(DATA TO USE)
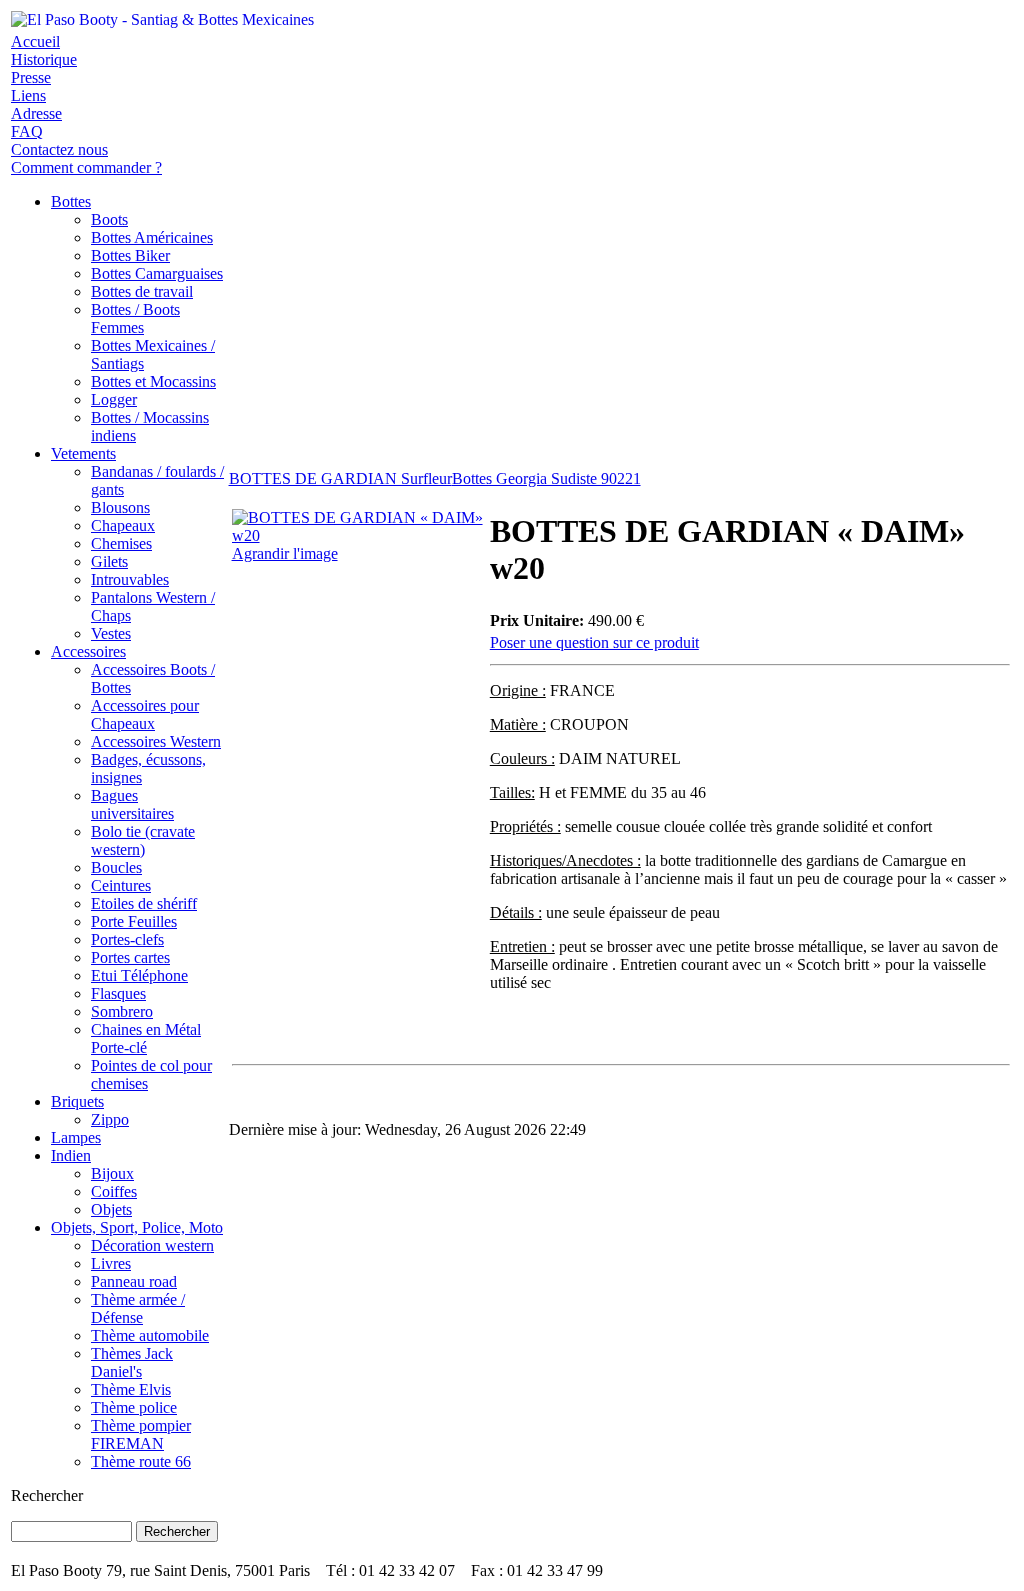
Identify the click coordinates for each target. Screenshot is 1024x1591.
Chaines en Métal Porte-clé (146, 1038)
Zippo (110, 1119)
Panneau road (134, 1281)
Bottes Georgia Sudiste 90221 (546, 478)
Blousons (120, 507)
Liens (28, 95)
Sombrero (122, 1011)
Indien (71, 1155)
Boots (109, 219)
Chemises (121, 543)
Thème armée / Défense (138, 1308)
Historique (44, 59)
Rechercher (47, 1495)
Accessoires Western (156, 741)
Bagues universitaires (132, 804)
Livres (111, 1263)
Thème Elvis (131, 1389)
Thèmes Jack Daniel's (132, 1362)
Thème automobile (150, 1335)
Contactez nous (59, 149)
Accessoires (88, 651)
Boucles (116, 867)
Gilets (109, 561)
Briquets (77, 1101)
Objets (111, 1209)
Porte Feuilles (134, 921)
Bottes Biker (130, 255)
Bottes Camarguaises (157, 273)
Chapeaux (123, 525)
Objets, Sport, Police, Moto (137, 1227)
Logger (114, 399)
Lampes (76, 1137)
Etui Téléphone (139, 975)
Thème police (134, 1407)
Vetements (83, 453)
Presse (31, 77)
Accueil (35, 41)
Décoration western (152, 1245)
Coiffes (114, 1191)
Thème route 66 (141, 1461)
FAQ (27, 131)
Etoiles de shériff (144, 903)
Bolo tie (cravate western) (143, 840)
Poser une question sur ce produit (594, 642)
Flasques (118, 993)
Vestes (111, 633)
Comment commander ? (86, 167)
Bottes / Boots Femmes (135, 318)
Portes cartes (130, 957)
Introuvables (130, 579)
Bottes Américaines (152, 237)
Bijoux (112, 1173)
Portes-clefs (127, 939)
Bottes (71, 201)
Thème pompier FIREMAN (141, 1434)
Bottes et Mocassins (153, 381)
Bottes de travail (142, 291)
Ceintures (121, 885)
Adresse (36, 113)
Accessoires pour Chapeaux (145, 714)
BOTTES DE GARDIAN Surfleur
(End DATA TO USE)
TASK DESCRIPTION>
Print all of the data exactly, and do not carry over any pictures.

EXERCISE RESPONSE>
Identify the click coordinates for each target. Screenshot is 1024x1591.
Chaines en Métal Porte-clé (146, 1038)
Zippo (110, 1119)
Panneau road (134, 1281)
Bottes Georgia Sudiste 90221 (546, 478)
Blousons (120, 507)
Liens (28, 95)
Sombrero (122, 1011)
Indien (71, 1155)
Boots (109, 219)
Chemises (121, 543)
Thème armée / Défense (138, 1308)
Historique (44, 59)
Rechercher (47, 1495)
Accessoires Western (156, 741)
Bagues universitaires (132, 804)
Livres (111, 1263)
Thème Elvis (131, 1389)
Thèmes Jack Daniel's (132, 1362)
Thème automobile (150, 1335)
Contactez nous (59, 149)
Accessoires (88, 651)
Boucles (116, 867)
Gilets (109, 561)
Briquets (77, 1101)
Objets (111, 1209)
Porte Feuilles (134, 921)
Bottes Biker (130, 255)
Bottes Camarguaises (157, 273)
Chapeaux (123, 525)
Objets, Sport, Police, Moto (137, 1227)
Logger (114, 399)
Lampes (76, 1137)
Etui Téléphone (139, 975)
Thème police (134, 1407)
Vetements (83, 453)
Presse (31, 77)
Accueil (35, 41)
Décoration western (152, 1245)
Coiffes (114, 1191)
Thème route 66 (141, 1461)
FAQ (27, 131)
Etoiles de shériff (144, 903)
Bolo tie (cravate western) (143, 840)
Poser une question sur ce produit (594, 642)
Flasques (118, 993)
Vestes (111, 633)
Comment commander ? (86, 167)
Bottes / Boots Femmes (135, 318)
Portes cartes (130, 957)
Introuvables (130, 579)
Bottes Américaines (152, 237)
Bijoux (112, 1173)
Portes-clefs (127, 939)
Bottes (71, 201)
Thème pompier FIREMAN (141, 1434)
Bottes et Mocassins (153, 381)
Bottes de travail (142, 291)
Ceintures (121, 885)
Adresse (36, 113)
Accessoires pour Chapeaux (145, 714)
BOTTES DE GARDIAN Surfleur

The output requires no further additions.